The Karplus-Strong algorithm works by loading some initial waveform (often noise, or in our case a low passed triangle wave so as to better model a hammer strike) into a shift register of a desired length. The lengths we used were directly proportional to the lengths of physical strings. The shift registers allow the changes in values to propagate along the string, as occurs in the physical world. Each value of the shift register feeds through a delay line with a low-pass filter (in our case, a function that returned a damped average of the last two samples) and then through an all-pass filter that served as a tuner, in our case. The use of the low-pass filter causes the higher frequency components of the waveform (which are typically associated with noise and the “twang” of a string pluck) to be attenuated much more quickly than the lower frequency components (which are the actual fundamental frequencies of the piano note). This procedure executes at the sample rate of the outputted signal (in our case, around 11 kHz). We used this algorithm in our design to model the dynamics of the individual strings. The sound of the piano came from other modifications we made in software, such as combining several strings together (see Figure 2).

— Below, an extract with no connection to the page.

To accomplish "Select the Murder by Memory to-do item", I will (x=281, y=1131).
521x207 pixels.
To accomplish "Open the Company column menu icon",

Enhancing the Karplus-Strong algorithm, our model consisted of three major components: multistring simulation per note, second-strike emulation, and full-body echo effect. Multistring simulation is a technique that boils down to simulating three physical strings for each note. We took this directly from actual pianos. We represented the strings as shift registers, as is called for in the Karplus-Strong algorithm. Three such strings are contained in a data structure we called Key in the software. The Key structures also contained relevant tuning information about each of the three strings. We tuned the middle string to resonate at the fundamental frequency of the note, with the other two strings tuned higher and lower than the fundamental string. The other two strings that surrounded the middle, fundamental string were tuned to be a few Hertz higher and a few Hertz lower than the middle string. We did this by changing the shift register length to longer (for a lower note) or shorter (for a higher note). This clustering gave the sounds an added richness, as well as made the harmonics of the string more complex.
Second-strike emulation was an idea to replicate the second hammer strike that occurs in an actual piano. That is to say, when someone presses down on a piano’s key, the hammer slams into the strings, bounces off, and then hits them again after bouncing off the mechanism that pushes the hammer down. This whole procedure happens very fast and is almost imperceptible to the human ear. However, it makes a difference in the sound of the note, and, when we added it to our model, it made a big difference in the quality of the sound produced. In order to create this effect in our model, we added a counter that began counting samples after the initial press. When it reached some threshold, we reloaded the shift registers to their initial state’s post-hammer strike. Full-body echo refers to the richness in the notes produced by a physical piano when someone presses a key and then allows the note to decay away. The implementation of an echo was trivial, as we just put another shift register in the model that would record the most recent sample sent to the DAC and add it to the output after a delay. We were using a simple, damped echo, and the effect was immediately noticeable in our testing. The piano notes instantly carried more weight and were much richer.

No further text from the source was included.